***** Data records *****

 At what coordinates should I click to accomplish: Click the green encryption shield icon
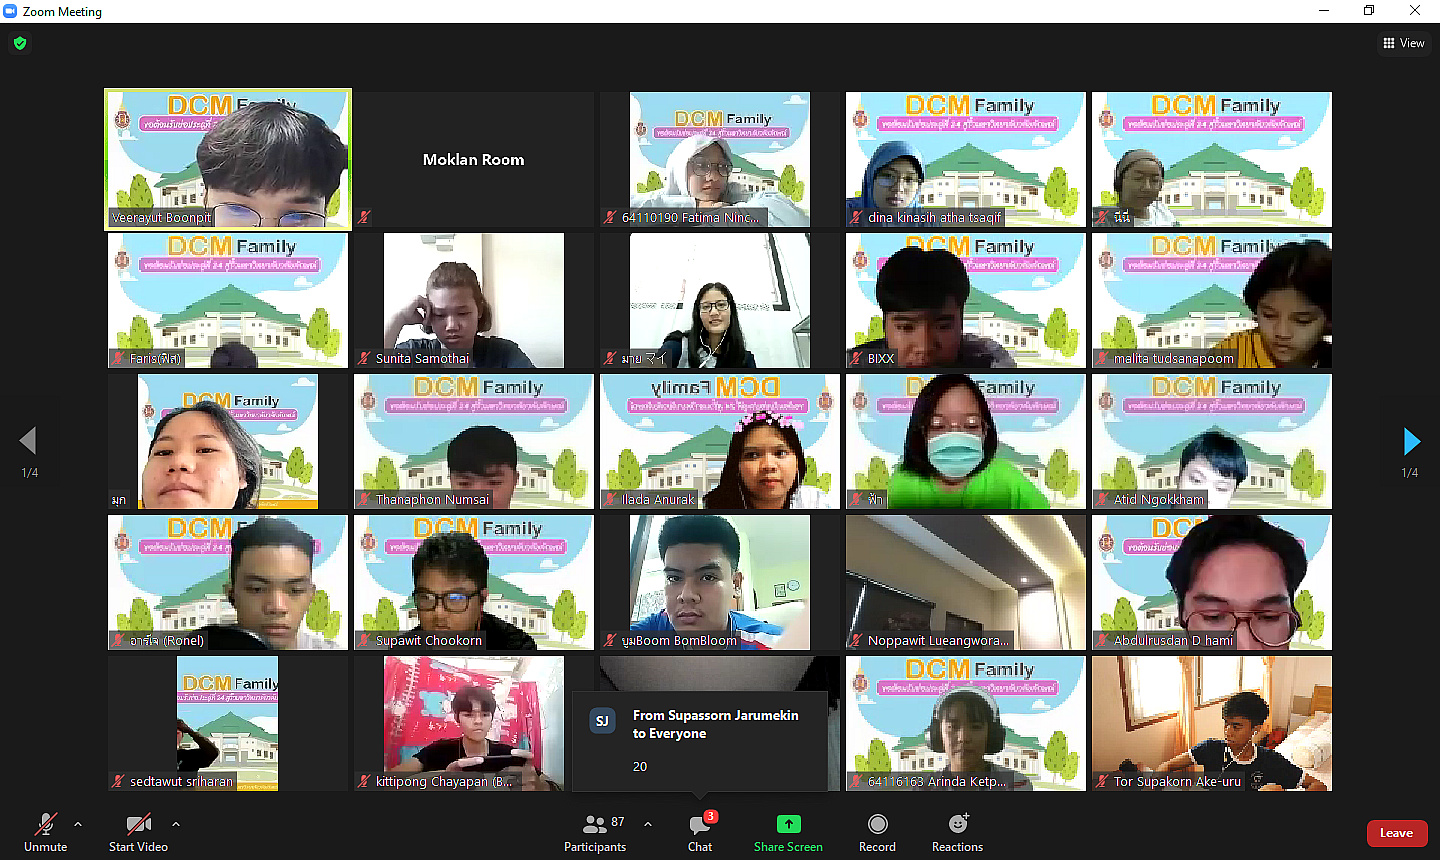click(x=20, y=43)
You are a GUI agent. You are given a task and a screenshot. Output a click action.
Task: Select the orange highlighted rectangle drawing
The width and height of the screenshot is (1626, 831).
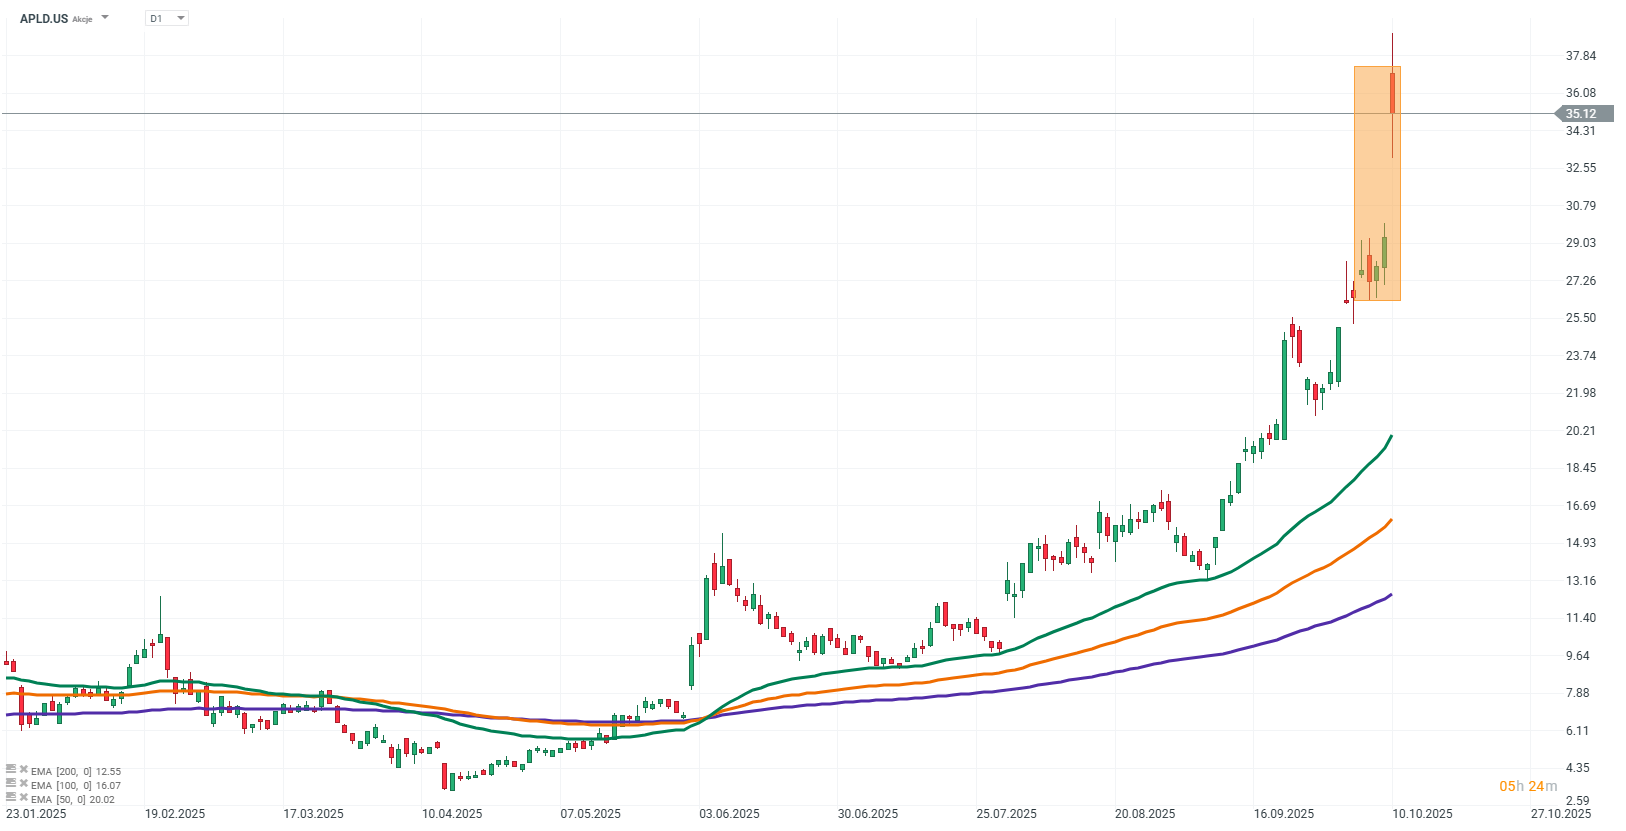tap(1377, 183)
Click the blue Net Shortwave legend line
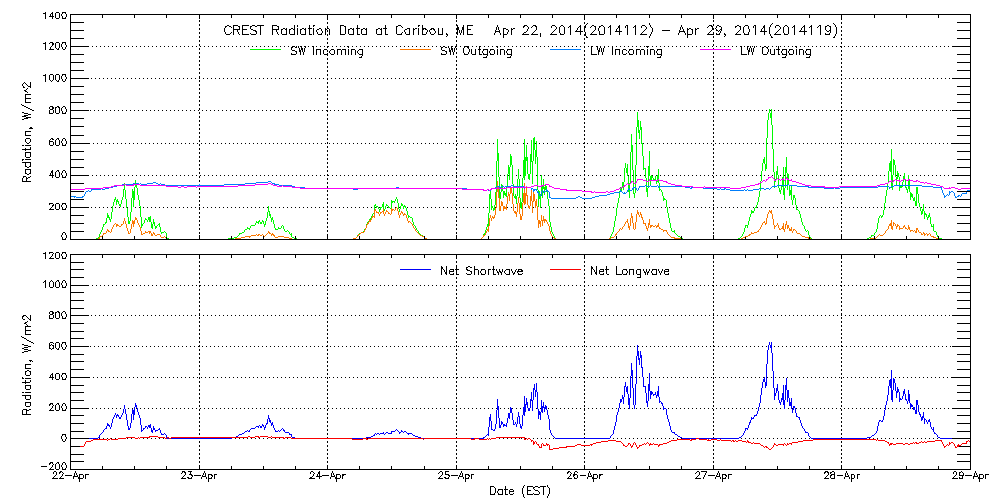The height and width of the screenshot is (500, 1000). 417,270
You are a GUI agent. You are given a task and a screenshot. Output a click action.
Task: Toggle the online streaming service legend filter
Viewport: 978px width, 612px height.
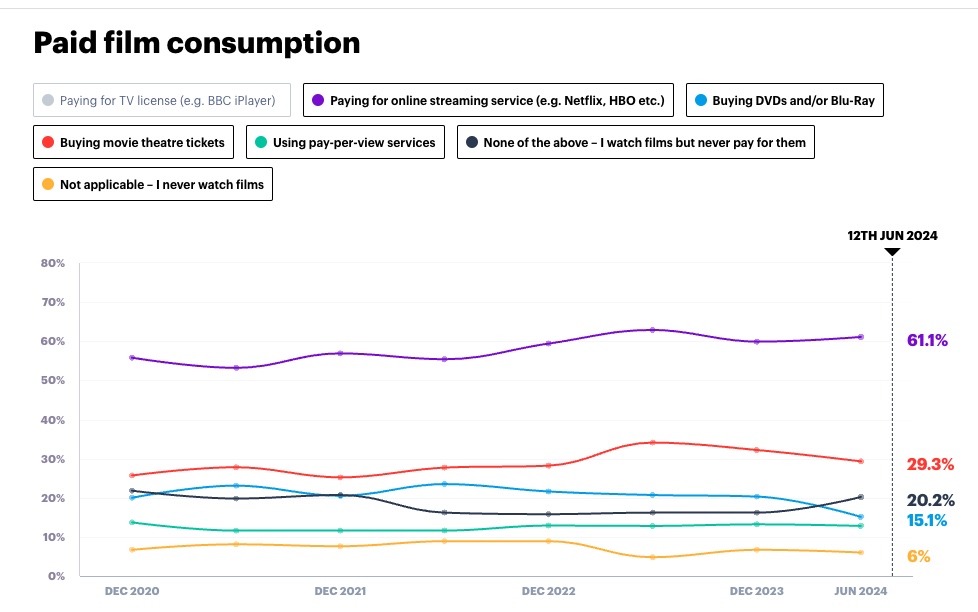pos(488,101)
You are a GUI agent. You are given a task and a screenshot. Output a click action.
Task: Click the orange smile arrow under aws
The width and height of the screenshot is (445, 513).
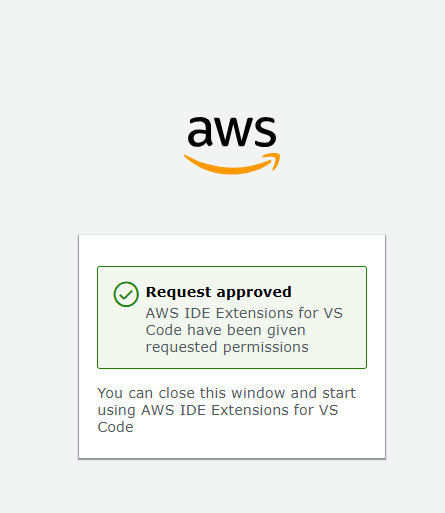[x=232, y=164]
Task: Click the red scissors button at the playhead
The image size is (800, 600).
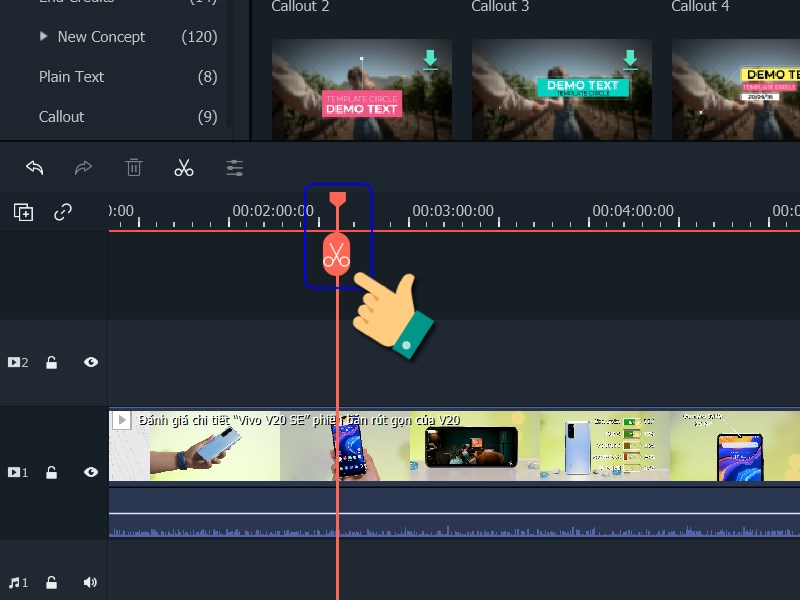Action: pos(338,254)
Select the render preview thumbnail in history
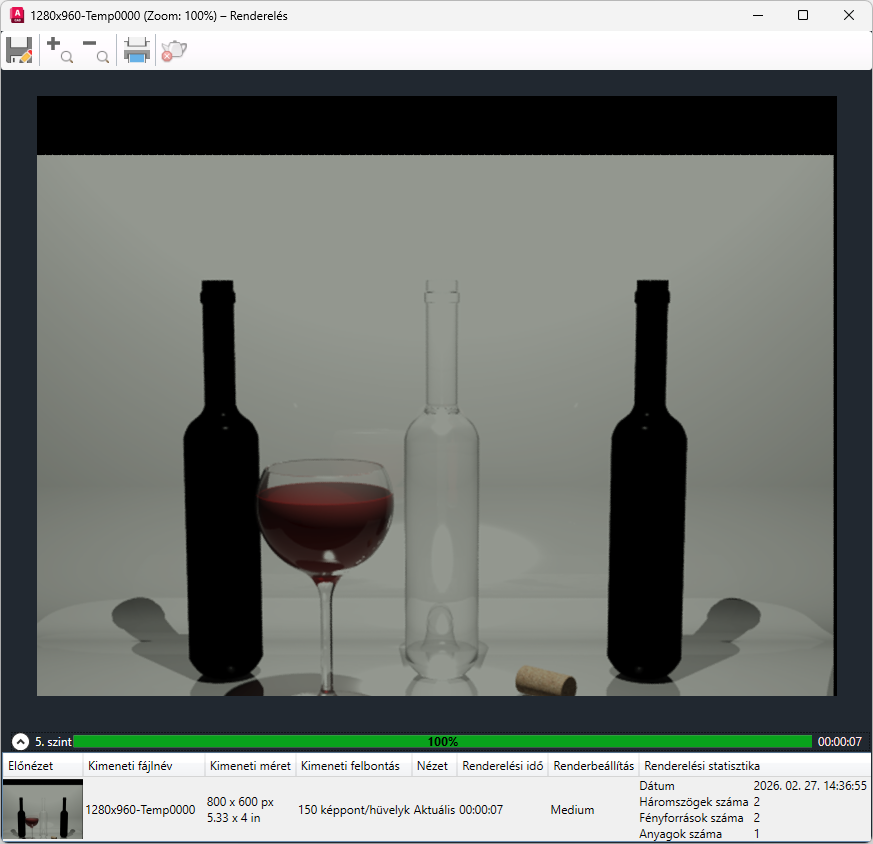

*****

If an entry contains an image, please omit that image and print everything else verbatim.

 At what coordinates should I click to accomplish: Click the green encryption shield icon
click(x=20, y=43)
You are a GUI agent. You are given a task and a screenshot. Output a click action.
Task: Select the orange highlighted rectangle drawing
The width and height of the screenshot is (1626, 831).
tap(1377, 183)
Click the blue Net Shortwave legend line
The height and width of the screenshot is (500, 1000). 417,270
You are a GUI agent. You are given a task and a screenshot. Output a click action.
Task: Toggle the online streaming service legend filter
Viewport: 978px width, 612px height.
pos(488,101)
You are a GUI agent. You are given a task and a screenshot. Output a click action.
Task: Click the orange smile arrow under aws
The width and height of the screenshot is (445, 513).
[x=232, y=164]
Task: Click the red scissors button at the playhead
The image size is (800, 600).
Action: pos(338,254)
Select the render preview thumbnail in history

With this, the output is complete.